## [EXERCISE GOAL]
Write out the lines from the one with "The image size is (640, 540)." up to and including the one with "Screen dimensions: 1280x965", exactly as they appear in the records below.

## [MATERIAL SUPPLIED]
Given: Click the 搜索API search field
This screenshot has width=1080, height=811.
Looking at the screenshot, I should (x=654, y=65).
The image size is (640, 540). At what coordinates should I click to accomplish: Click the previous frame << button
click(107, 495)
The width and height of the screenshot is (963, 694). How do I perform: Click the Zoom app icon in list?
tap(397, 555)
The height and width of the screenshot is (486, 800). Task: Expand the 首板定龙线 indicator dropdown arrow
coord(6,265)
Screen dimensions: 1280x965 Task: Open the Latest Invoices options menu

* * *

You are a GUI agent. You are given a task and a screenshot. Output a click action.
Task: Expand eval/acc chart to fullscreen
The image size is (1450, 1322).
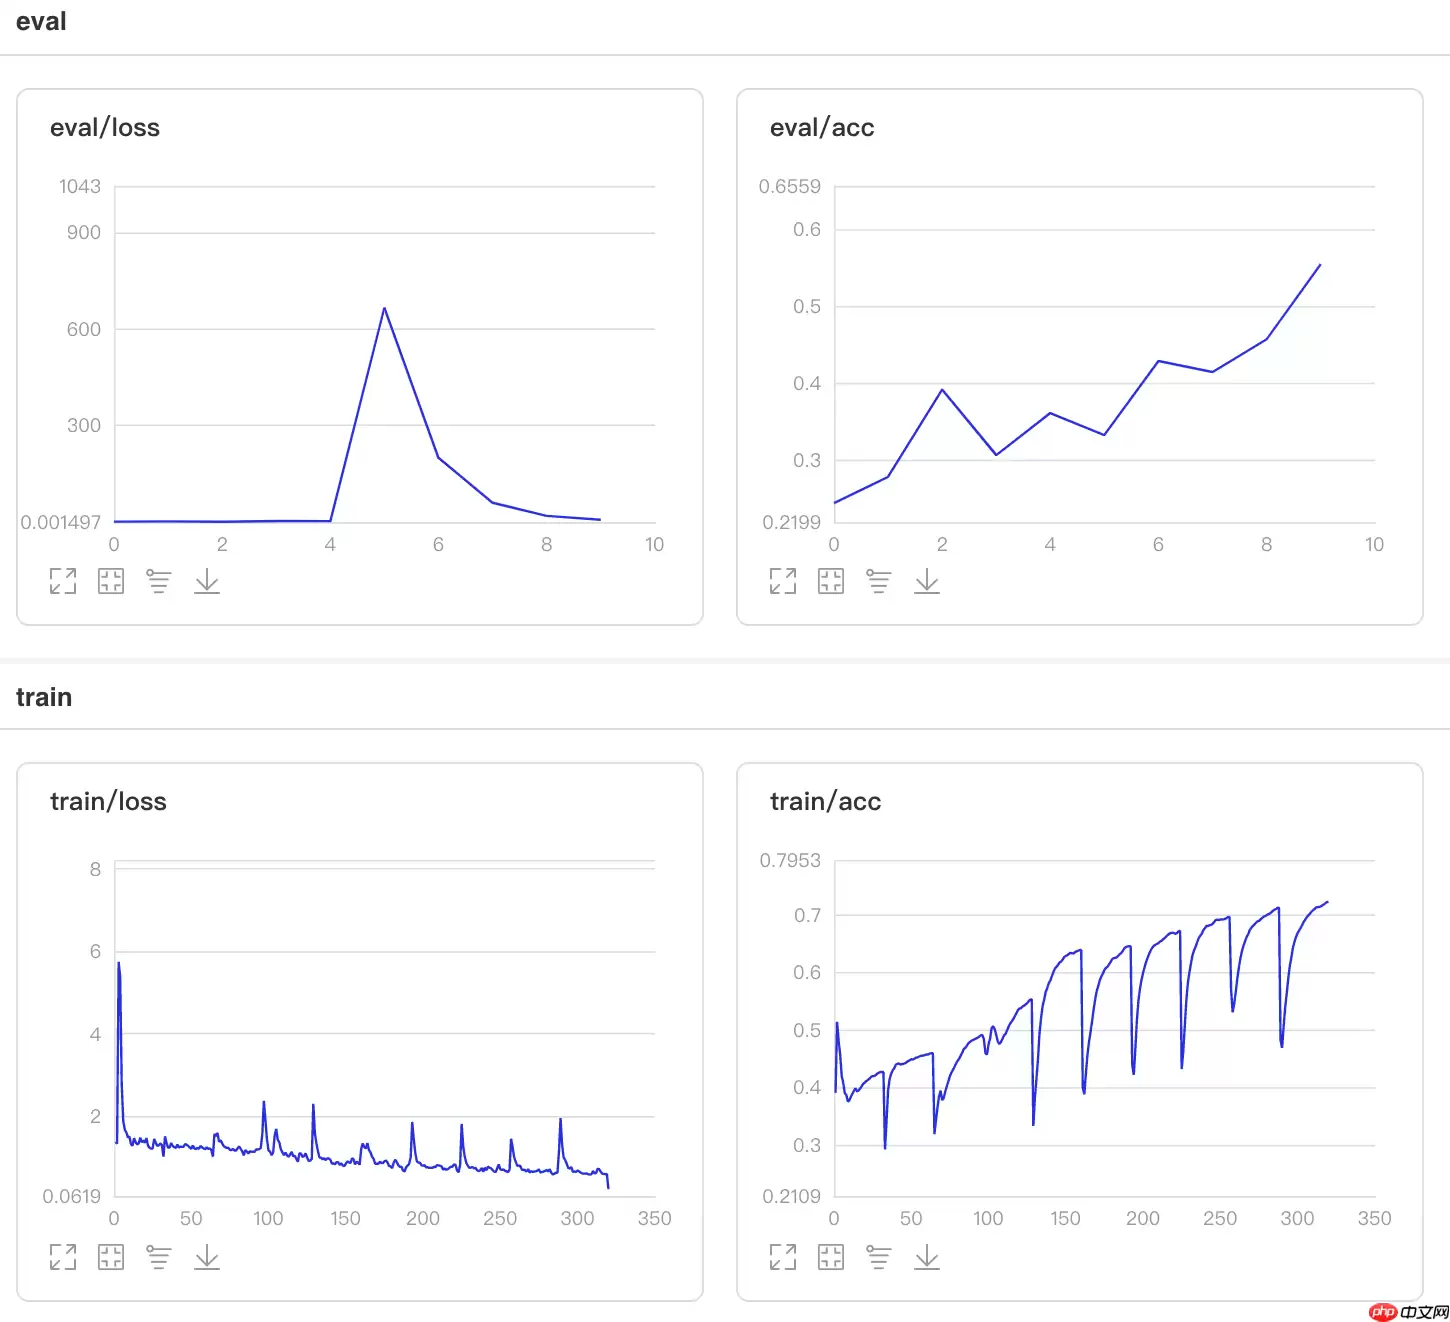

## [ANSWER IN FULL]
The image size is (640, 540). At what coordinates should I click to accomplish: Click the previous frame << button
click(107, 495)
The width and height of the screenshot is (963, 694). How do I perform: Click the Zoom app icon in list?
tap(397, 555)
The height and width of the screenshot is (486, 800). Task: Expand the 首板定龙线 indicator dropdown arrow
coord(6,265)
Screen dimensions: 1280x965 Task: Open the Latest Invoices options menu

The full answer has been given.